Problem requirements — Each record below should be repeated precisely as written.

____ Source material

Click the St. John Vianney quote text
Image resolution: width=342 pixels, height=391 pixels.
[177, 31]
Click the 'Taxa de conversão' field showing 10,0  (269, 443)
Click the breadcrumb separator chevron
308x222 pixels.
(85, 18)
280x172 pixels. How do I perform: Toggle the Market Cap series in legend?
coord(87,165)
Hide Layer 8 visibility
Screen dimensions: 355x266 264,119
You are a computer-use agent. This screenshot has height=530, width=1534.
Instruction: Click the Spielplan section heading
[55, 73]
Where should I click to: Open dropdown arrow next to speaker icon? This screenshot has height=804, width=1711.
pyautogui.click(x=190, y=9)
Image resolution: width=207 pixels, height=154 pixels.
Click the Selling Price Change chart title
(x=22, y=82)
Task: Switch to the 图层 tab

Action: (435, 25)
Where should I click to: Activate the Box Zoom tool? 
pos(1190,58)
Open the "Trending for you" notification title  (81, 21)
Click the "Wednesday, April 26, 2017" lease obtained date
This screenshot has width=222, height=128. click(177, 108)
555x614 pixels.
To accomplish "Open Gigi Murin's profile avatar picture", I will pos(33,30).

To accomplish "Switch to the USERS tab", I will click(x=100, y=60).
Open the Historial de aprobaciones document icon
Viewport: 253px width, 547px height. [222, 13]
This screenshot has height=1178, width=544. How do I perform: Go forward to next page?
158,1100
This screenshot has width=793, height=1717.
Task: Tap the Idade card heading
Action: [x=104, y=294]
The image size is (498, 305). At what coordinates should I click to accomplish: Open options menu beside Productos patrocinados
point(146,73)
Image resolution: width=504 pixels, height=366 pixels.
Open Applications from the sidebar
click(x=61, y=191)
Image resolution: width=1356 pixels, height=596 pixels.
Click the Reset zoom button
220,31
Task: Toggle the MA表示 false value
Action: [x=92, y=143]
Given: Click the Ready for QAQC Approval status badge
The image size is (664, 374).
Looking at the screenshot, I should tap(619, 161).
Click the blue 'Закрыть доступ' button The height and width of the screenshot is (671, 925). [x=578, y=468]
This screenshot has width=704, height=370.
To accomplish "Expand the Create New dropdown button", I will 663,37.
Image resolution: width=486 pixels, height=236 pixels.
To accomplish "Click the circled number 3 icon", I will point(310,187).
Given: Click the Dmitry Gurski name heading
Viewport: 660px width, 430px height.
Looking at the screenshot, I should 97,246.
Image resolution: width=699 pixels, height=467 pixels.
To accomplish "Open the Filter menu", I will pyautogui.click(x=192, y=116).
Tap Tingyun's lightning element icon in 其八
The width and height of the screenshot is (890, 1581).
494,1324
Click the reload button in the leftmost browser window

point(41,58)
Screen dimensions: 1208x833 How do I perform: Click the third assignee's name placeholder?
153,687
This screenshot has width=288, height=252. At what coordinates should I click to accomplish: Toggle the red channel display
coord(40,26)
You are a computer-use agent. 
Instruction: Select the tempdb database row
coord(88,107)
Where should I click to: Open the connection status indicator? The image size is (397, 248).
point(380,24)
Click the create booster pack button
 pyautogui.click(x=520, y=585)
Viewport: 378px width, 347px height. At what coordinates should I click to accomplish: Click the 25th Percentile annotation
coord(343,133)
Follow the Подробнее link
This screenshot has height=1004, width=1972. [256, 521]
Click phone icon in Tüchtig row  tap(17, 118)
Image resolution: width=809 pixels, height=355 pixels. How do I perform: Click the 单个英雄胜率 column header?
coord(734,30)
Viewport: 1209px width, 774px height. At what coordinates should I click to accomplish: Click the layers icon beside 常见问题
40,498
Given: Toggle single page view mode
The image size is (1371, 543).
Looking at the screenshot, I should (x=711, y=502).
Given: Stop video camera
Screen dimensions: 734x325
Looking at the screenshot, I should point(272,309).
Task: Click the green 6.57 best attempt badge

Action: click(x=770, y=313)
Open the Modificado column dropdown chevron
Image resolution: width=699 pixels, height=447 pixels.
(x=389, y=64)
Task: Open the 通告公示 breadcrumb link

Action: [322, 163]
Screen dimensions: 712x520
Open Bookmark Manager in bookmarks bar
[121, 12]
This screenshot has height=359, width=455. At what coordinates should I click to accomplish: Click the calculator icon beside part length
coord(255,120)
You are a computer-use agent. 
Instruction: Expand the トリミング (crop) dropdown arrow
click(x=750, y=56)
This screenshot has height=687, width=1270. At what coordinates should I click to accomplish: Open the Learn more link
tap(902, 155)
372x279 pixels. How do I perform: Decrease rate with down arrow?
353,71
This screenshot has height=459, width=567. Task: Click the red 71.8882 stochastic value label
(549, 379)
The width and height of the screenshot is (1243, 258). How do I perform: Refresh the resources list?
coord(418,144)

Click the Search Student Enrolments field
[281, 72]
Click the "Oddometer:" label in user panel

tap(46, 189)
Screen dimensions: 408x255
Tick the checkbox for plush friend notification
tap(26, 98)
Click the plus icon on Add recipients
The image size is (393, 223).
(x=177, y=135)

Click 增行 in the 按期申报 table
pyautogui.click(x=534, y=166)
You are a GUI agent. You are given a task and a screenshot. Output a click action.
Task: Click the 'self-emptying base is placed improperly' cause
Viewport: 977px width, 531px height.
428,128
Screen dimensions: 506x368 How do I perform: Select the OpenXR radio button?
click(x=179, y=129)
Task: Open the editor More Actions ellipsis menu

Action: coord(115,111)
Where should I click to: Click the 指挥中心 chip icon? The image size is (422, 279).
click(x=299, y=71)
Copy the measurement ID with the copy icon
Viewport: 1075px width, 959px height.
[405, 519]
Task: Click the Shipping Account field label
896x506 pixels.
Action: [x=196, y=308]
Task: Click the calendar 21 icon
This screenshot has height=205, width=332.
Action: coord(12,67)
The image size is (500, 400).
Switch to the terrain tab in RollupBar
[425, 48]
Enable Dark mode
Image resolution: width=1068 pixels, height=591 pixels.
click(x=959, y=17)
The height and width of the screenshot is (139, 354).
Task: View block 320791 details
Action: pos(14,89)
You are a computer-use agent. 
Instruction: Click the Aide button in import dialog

________

Answer section —
Click the St. John Vianney quote text
Image resolution: width=342 pixels, height=391 pixels.
[177, 31]
Click the 'Taxa de conversão' field showing 10,0  (269, 443)
Click the breadcrumb separator chevron
308x222 pixels.
(85, 18)
280x172 pixels. How do I perform: Toggle the Market Cap series in legend?
coord(87,165)
Hide Layer 8 visibility
Screen dimensions: 355x266 264,119
You are a computer-use agent. This screenshot has height=530, width=1534.
Instruction: Click the Spielplan section heading
[55, 73]
Where should I click to: Open dropdown arrow next to speaker icon? This screenshot has height=804, width=1711.
pyautogui.click(x=190, y=9)
Image resolution: width=207 pixels, height=154 pixels.
Click the Selling Price Change chart title
(x=22, y=82)
Task: Switch to the 图层 tab

Action: (435, 25)
Where should I click to: Activate the Box Zoom tool? 
pos(1190,58)
Open the "Trending for you" notification title  (81, 21)
Click the "Wednesday, April 26, 2017" lease obtained date
This screenshot has width=222, height=128. click(177, 108)
555x614 pixels.
To accomplish "Open Gigi Murin's profile avatar picture", I will pos(33,30).

To accomplish "Switch to the USERS tab", I will click(x=100, y=60).
Open the Historial de aprobaciones document icon
Viewport: 253px width, 547px height. [222, 13]
This screenshot has height=1178, width=544. How do I perform: Go forward to next page?
158,1100
This screenshot has width=793, height=1717.
Task: Tap the Idade card heading
Action: [x=104, y=294]
The image size is (498, 305). At what coordinates should I click to accomplish: Open options menu beside Productos patrocinados
point(146,73)
Image resolution: width=504 pixels, height=366 pixels.
Open Applications from the sidebar
click(x=61, y=191)
Image resolution: width=1356 pixels, height=596 pixels.
Click the Reset zoom button
220,31
Task: Toggle the MA表示 false value
Action: [x=92, y=143]
Given: Click the Ready for QAQC Approval status badge
The image size is (664, 374).
Looking at the screenshot, I should tap(619, 161).
Click the blue 'Закрыть доступ' button The height and width of the screenshot is (671, 925). [x=578, y=468]
This screenshot has width=704, height=370.
To accomplish "Expand the Create New dropdown button", I will 663,37.
Image resolution: width=486 pixels, height=236 pixels.
To accomplish "Click the circled number 3 icon", I will point(310,187).
Given: Click the Dmitry Gurski name heading
Viewport: 660px width, 430px height.
Looking at the screenshot, I should 97,246.
Image resolution: width=699 pixels, height=467 pixels.
To accomplish "Open the Filter menu", I will pyautogui.click(x=192, y=116).
Tap Tingyun's lightning element icon in 其八
The width and height of the screenshot is (890, 1581).
494,1324
Click the reload button in the leftmost browser window

point(41,58)
Screen dimensions: 1208x833 How do I perform: Click the third assignee's name placeholder?
153,687
This screenshot has width=288, height=252. At what coordinates should I click to accomplish: Toggle the red channel display
coord(40,26)
You are a computer-use agent. 
Instruction: Select the tempdb database row
coord(88,107)
Where should I click to: Open the connection status indicator? The image size is (397, 248).
point(380,24)
Click the create booster pack button
 pyautogui.click(x=520, y=585)
Viewport: 378px width, 347px height. At what coordinates should I click to accomplish: Click the 25th Percentile annotation
coord(343,133)
Follow the Подробнее link
This screenshot has height=1004, width=1972. [256, 521]
Click phone icon in Tüchtig row  tap(17, 118)
Image resolution: width=809 pixels, height=355 pixels. How do I perform: Click the 单个英雄胜率 column header?
coord(734,30)
Viewport: 1209px width, 774px height. At what coordinates should I click to accomplish: Click the layers icon beside 常见问题
40,498
Given: Toggle single page view mode
The image size is (1371, 543).
Looking at the screenshot, I should (x=711, y=502).
Given: Stop video camera
Screen dimensions: 734x325
Looking at the screenshot, I should point(272,309).
Task: Click the green 6.57 best attempt badge

Action: click(x=770, y=313)
Open the Modificado column dropdown chevron
Image resolution: width=699 pixels, height=447 pixels.
(x=389, y=64)
Task: Open the 通告公示 breadcrumb link

Action: [322, 163]
Screen dimensions: 712x520
Open Bookmark Manager in bookmarks bar
[121, 12]
This screenshot has height=359, width=455. At what coordinates should I click to accomplish: Click the calculator icon beside part length
coord(255,120)
You are a computer-use agent. 
Instruction: Expand the トリミング (crop) dropdown arrow
click(x=750, y=56)
This screenshot has height=687, width=1270. At what coordinates should I click to accomplish: Open the Learn more link
tap(902, 155)
372x279 pixels. How do I perform: Decrease rate with down arrow?
353,71
This screenshot has height=459, width=567. Task: Click the red 71.8882 stochastic value label
(549, 379)
The width and height of the screenshot is (1243, 258). How do I perform: Refresh the resources list?
coord(418,144)

Click the Search Student Enrolments field
[281, 72]
Click the "Oddometer:" label in user panel

tap(46, 189)
Screen dimensions: 408x255
Tick the checkbox for plush friend notification
tap(26, 98)
Click the plus icon on Add recipients
The image size is (393, 223).
(x=177, y=135)

Click 增行 in the 按期申报 table
pyautogui.click(x=534, y=166)
You are a GUI agent. You are given a task and a screenshot. Output a click action.
Task: Click the 'self-emptying base is placed improperly' cause
Viewport: 977px width, 531px height.
428,128
Screen dimensions: 506x368 How do I perform: Select the OpenXR radio button?
click(x=179, y=129)
Task: Open the editor More Actions ellipsis menu

Action: coord(115,111)
Where should I click to: Click the 指挥中心 chip icon? The image size is (422, 279).
click(x=299, y=71)
Copy the measurement ID with the copy icon
Viewport: 1075px width, 959px height.
[405, 519]
Task: Click the Shipping Account field label
896x506 pixels.
Action: [x=196, y=308]
Task: Click the calendar 21 icon
This screenshot has height=205, width=332.
Action: coord(12,67)
The image size is (500, 400).
Switch to the terrain tab in RollupBar
[425, 48]
Enable Dark mode
Image resolution: width=1068 pixels, height=591 pixels.
click(x=959, y=17)
The height and width of the screenshot is (139, 354).
Task: View block 320791 details
Action: pos(14,89)
You are a computer-use agent. 
Instruction: Click the Aide button in import dialog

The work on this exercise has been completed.